“Dalla de-regulation alla re-regulation”: spiega bene la situazione nell'Isola, e come muoversi per invertire il trend negativo del commercio al dettaglio, lo studio dell'Università di Sassari promosso dalla Confesercenti regionale.

Nell'aula magna dell'ateneo sassarese, alla presenza del rettore Gavino Mariotti, sono stati presentati i numeri e l'evoluzione. Nel 2021 a fronte di 923 aperture, sono state ben 1325 le serrande abbassate, con saldo di -402. Mentre bar e ristoranti hanno fatto registrare un piccolo saldo positivo: +22.

Lo studio ha evidenziato che se per i centri sardi dai 30mila abitanti in giù si va per il commercio al dettaglio dallo 0,6 allo 0,9% di chiusure ogni mille abitanti, la situazione cambia per le tre maggiori città isolane: a Olbia l'incidenza delle chiusure è di 1,7%, a Cagliari e Sassari dell'1,4%.

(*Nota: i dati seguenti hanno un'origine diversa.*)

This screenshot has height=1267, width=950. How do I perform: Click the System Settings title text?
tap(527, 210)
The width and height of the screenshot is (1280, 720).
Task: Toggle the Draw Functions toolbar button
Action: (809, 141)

Roberto Bolognese, presidente della Confesercenti sarda, e Domenico D'Orsogna, ordinario di Diritto amministrativo dell'Università di Sassari, hanno spiegato che “il decreto Bersani del 1998 ha introdotto la liberalizzazione delle attività commerciali, ma prevedendo una notevole attività attuativa delle Regioni e degli Enti Locali, che invece hanno lasciato fare portando a una deregulation evidente. Gli effetti negativi sono stati poi accentuati dalla pandemia. Invece bisogna ri-regolare e riprogrammare le attività commerciali tenendo conto anche dell'utilità sociale, di ambiente, salute e attrattiva turistica”.

Qualche esempio virtuoso c'è: il Comune di Firenze e la Toscana che si sono dotati già cinque anni fa di provvedimenti per tutelare le botteghe artigiane, le librerie e i tradizionali esercizi commerciali di vicinato.